Data provided »
◆ ◆ ◆
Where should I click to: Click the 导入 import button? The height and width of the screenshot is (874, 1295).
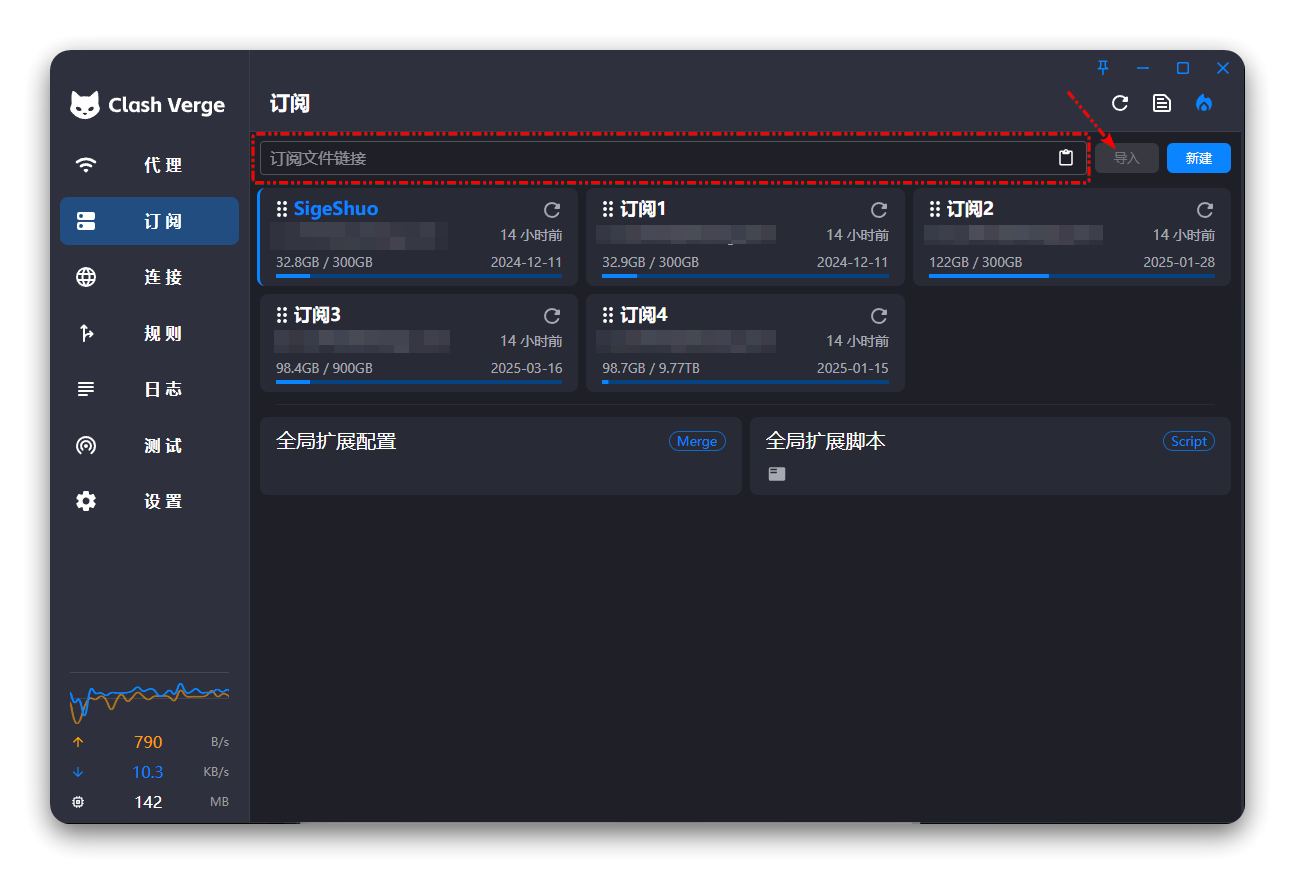[x=1126, y=158]
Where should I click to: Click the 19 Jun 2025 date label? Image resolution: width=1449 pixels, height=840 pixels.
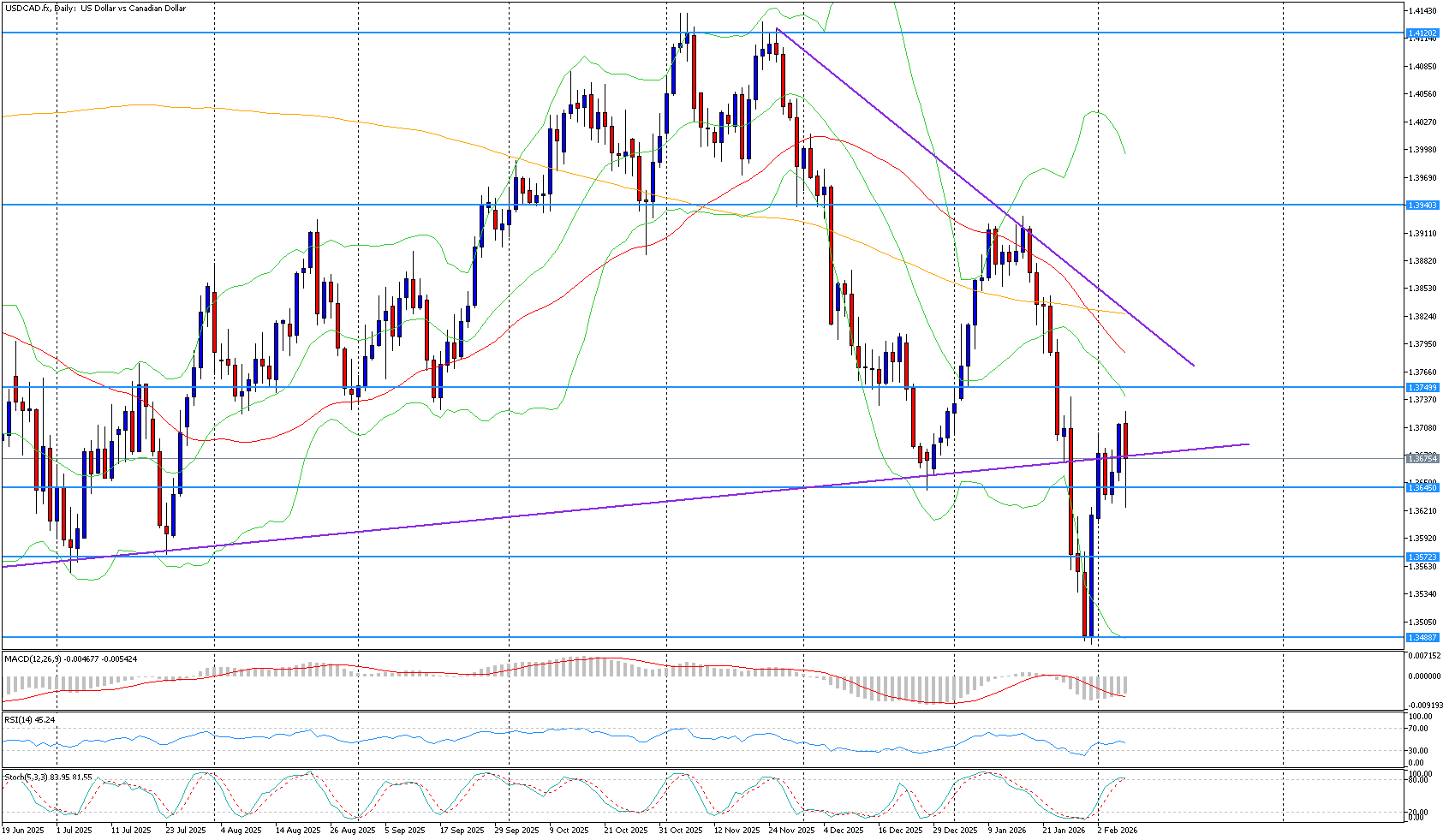[x=23, y=831]
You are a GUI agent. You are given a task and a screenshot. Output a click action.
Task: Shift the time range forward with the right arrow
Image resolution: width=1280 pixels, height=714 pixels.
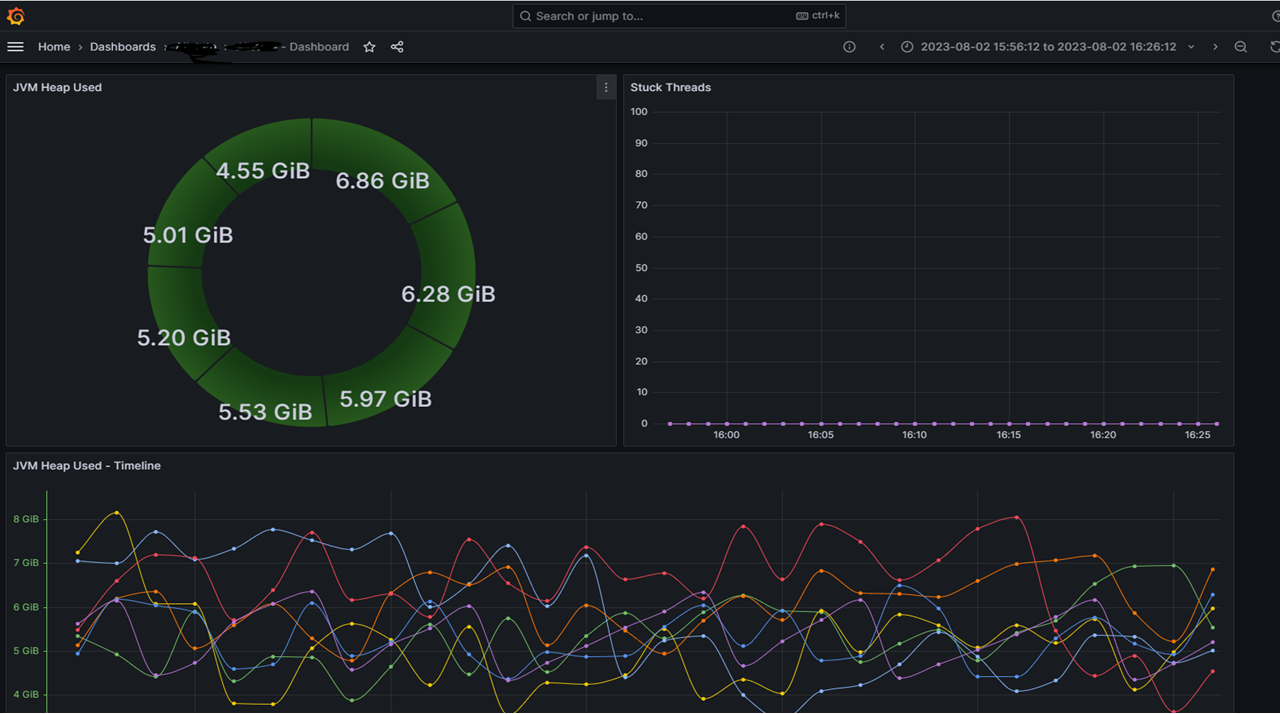click(1215, 46)
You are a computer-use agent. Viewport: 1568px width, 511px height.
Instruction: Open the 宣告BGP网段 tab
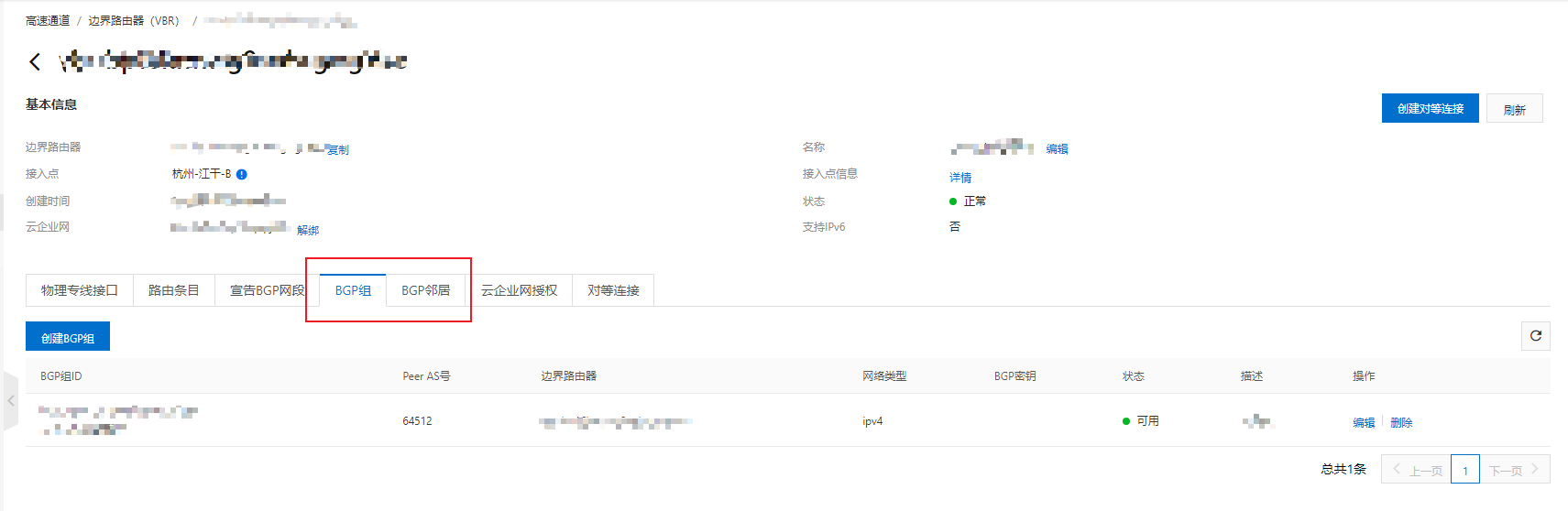click(x=267, y=290)
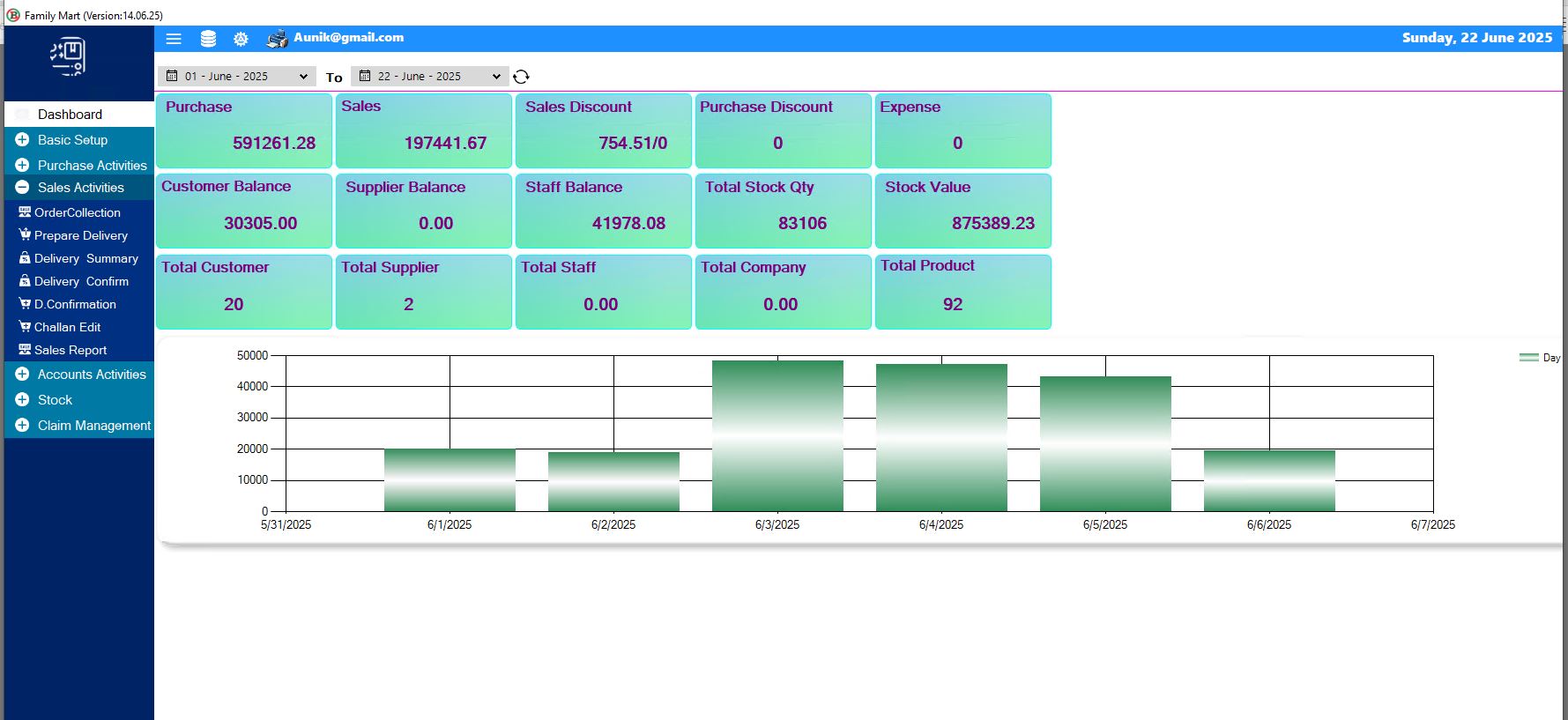Go to Delivery Confirm
This screenshot has width=1568, height=720.
point(81,281)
◆ ◆ ◆
The task » In the entries above, find the line containing "Task: Shift the", then please retype it and every line after it through the last, exactly as written, omitting pictures.

Task output »
Task: Shift the time range forward with the right arrow
Image resolution: width=1280 pixels, height=714 pixels.
click(1215, 46)
You are a computer-use agent. Viewport: 1568px width, 511px height.
Instruction: Open the 宣告BGP网段 tab
click(x=267, y=290)
Go to Delivery Confirm
This screenshot has width=1568, height=720.
point(81,281)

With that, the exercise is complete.